While working on Gazpacho I came to a point where I started to think it would be nice to have an API. Over the years I’ve worked with big Rails applications in which the base API controller had hundreds of lines of code and used dozens of auxiliary classes. But in my case requirements are very simple: I’m in control of all the clients that will consume the API, so I don’t need any sophisticated authentication mechanism and I can live with bare bone error messages without worrying about leaking too much information. This is as simple as it gets and I started to wonder what is the bare minimum I would need to build that simple REST API (I don’t need the added complexity of a GraphQL API, thank you very much). After finishing the API I was so pleased with the minimalism of the result that I thought I’d share it in case someone else find it useful.

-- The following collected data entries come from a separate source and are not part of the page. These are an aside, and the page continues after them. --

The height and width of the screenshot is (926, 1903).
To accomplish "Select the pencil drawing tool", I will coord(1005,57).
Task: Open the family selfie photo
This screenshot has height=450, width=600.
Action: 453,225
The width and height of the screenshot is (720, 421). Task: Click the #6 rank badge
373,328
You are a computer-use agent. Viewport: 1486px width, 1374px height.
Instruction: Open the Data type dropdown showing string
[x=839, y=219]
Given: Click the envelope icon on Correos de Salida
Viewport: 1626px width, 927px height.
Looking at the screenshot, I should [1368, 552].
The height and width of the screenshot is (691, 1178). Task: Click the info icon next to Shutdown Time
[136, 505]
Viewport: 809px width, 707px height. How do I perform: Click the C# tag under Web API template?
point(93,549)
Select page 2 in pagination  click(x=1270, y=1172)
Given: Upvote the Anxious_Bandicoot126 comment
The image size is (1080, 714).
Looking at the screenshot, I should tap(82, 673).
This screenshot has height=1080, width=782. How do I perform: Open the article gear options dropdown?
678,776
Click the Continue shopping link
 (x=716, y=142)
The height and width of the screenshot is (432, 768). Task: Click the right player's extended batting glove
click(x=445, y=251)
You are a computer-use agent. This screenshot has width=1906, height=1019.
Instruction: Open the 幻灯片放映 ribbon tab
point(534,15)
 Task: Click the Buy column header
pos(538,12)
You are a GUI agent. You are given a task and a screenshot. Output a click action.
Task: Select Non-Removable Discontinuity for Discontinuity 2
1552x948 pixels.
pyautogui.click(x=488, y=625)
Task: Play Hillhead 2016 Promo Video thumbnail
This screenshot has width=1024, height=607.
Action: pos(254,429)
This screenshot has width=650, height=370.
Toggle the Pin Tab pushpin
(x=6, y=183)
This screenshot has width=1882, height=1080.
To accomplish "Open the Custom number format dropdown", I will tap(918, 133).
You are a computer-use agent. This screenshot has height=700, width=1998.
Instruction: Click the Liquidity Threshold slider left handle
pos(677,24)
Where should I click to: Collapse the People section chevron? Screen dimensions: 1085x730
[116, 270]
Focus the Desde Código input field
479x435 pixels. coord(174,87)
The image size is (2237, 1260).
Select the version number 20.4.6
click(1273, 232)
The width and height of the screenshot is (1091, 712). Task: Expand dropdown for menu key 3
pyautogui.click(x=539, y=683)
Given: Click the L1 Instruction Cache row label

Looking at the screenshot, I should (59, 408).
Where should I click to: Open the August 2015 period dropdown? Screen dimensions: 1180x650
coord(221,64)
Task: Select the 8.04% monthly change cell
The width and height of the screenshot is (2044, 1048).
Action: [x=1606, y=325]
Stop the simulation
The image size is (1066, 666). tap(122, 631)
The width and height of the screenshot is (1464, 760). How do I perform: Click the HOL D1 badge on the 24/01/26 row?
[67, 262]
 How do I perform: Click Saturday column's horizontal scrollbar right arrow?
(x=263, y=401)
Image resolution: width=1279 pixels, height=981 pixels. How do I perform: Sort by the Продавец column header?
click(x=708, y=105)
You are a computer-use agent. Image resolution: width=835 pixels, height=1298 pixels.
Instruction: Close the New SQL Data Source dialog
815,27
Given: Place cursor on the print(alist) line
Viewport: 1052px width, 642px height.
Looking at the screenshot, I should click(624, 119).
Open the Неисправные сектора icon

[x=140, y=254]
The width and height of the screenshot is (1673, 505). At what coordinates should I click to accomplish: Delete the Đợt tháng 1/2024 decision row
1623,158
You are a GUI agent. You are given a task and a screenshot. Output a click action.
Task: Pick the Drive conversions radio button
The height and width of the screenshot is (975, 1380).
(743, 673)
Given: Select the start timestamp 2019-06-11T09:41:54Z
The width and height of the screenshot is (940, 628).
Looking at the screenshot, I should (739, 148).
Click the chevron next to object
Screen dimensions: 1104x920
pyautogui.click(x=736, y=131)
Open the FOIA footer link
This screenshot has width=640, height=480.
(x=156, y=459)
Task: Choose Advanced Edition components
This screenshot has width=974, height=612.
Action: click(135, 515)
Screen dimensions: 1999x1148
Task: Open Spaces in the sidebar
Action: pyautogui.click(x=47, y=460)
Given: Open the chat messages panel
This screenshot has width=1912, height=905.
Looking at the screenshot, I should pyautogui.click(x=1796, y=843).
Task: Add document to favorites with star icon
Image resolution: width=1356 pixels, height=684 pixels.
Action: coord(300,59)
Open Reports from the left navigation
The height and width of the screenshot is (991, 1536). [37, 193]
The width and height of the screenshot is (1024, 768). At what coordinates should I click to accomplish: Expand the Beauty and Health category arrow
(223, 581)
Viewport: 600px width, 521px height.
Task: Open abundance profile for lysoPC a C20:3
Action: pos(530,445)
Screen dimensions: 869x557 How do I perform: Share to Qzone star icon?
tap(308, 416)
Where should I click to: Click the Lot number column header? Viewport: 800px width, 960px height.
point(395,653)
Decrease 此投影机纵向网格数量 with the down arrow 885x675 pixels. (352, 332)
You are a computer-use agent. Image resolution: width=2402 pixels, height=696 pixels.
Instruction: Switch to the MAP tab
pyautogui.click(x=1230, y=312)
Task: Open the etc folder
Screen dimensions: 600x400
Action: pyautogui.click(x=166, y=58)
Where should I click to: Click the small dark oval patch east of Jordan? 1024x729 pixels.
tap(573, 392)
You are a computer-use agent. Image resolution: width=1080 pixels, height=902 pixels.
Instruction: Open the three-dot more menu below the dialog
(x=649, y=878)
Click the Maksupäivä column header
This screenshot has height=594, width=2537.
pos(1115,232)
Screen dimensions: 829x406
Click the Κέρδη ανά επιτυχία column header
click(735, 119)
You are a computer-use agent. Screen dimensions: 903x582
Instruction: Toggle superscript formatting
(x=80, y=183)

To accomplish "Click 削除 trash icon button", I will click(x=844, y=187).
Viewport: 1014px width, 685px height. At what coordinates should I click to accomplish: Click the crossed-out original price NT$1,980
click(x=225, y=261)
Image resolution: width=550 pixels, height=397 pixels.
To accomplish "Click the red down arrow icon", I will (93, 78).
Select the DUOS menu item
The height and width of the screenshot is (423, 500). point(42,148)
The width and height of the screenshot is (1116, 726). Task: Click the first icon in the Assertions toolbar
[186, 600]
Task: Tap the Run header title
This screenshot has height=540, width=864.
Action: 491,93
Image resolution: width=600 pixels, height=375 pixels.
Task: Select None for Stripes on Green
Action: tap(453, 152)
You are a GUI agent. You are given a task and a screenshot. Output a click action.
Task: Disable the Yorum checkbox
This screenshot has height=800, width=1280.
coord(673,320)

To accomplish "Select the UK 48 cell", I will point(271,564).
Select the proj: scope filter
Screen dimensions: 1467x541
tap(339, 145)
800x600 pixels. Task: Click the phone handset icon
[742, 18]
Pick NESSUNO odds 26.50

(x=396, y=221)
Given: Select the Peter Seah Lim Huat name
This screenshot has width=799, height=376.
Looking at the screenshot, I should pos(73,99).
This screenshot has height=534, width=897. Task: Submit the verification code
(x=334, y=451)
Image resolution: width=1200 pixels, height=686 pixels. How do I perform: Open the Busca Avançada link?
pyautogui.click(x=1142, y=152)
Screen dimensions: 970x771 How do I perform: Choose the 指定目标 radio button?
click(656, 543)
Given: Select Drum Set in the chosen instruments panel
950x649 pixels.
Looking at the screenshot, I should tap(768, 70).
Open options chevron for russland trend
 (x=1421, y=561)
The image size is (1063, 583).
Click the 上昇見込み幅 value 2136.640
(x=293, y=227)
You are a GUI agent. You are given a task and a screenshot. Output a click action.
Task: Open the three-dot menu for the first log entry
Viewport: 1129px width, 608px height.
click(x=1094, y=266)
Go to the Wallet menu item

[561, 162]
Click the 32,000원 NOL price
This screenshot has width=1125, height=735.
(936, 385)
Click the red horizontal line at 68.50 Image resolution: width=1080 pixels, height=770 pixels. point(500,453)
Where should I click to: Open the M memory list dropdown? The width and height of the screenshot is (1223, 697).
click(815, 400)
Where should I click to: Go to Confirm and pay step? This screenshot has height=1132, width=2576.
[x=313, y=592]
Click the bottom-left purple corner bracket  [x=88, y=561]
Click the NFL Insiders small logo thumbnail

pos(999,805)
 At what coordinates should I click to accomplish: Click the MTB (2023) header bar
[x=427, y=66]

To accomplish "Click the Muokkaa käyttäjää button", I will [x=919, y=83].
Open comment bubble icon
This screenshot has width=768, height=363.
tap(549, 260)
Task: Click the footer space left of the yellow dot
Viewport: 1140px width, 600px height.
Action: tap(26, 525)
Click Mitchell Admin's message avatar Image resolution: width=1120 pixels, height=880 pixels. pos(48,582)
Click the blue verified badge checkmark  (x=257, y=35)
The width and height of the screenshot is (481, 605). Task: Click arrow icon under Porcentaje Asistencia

The base controller is only ~ 40LOC (19 SLOC):
# frozen_string_literal: true
module Api
class BaseController < ActionController::Base
include Api::Authentication
RECORDS_PER_PAGE = 25
skip_before_action :verify_authenticity_token
rescue_from ActiveRecord::RecordInvalid, ActiveRecord::RecordNotDestroyed do |exception|
render_validation_errors(exception.record)
end
private
def render_validation_errors(record)
render json: record.errors.as_json, status: :unprocessable_entity
end
# Follows RFC5988 convention https://tools.ietf.org/html/rRFC5988
def paginate(resources)
resources = resources.page(params[:page]).per(RECORDS_PER_PAGE)
unless resources.first_page?
response.set_header("Link",
"<#{url_for(page: resources.prev_page)}>; rel=\"previous\"")
end
unless resources.last_page?
response.set_header("Link",
"<#{url_for(page: resources.next_page)}>; rel=\"next\"")
end
response.set_header("X-Total-Count", resources.total_count)
resources
end
end
end
It handles pagination and error rendering. For pagination I’m using Kaminari and including the pagination info in Link headers,
following the RFC5988 specification.
There’s also a minimal module to implement token authentication (that’s all I really need).
module Api
module Authentication
extend ActiveSupport::Concern
included do
before_action :authenticate
end
private
def authenticate
authenticate_or_request_with_http_token do |token, options|
Rails.application.secrets.api_key == token
end
end
end
end
Thanks to Rails sensible defaults, I can create very slick REST controllers just with that foundation. For instance, a typical controller would be around 40LOC and look like this:
module Api
class FoodsController < Api::BaseController
before_action :load_food, only: [:show, :update, :destroy]
def index
@foods = paginate(Food::Search.new(params).foods)
end
def create
@food = Food.create!(food_params)
render "show"
end
def show
end
def update
@food.update!(food_params)
end
def destroy
@food.destroy!
end
private
def load_food
@food = Food.find(params[:id])
end
def food_params
params.require(:food).permit(...)
end
end
end
It can perform all the basic REST actions (list, show, create, update and delete) and print responses and validation errors in json format. The views are jbuilder templates, and again quite simple.
And that’s all there is to it! Pretty simple, isn’t it?
Of course, if I start to need more features the code will become more complicated. But I think Gall’s Law applies here too:
A complex system that works is invariably found to have evolved from a simple system that worked.
John Gall, systems theorist
If I ever build a more complex API that works, it will be the evolution of a simple API that works.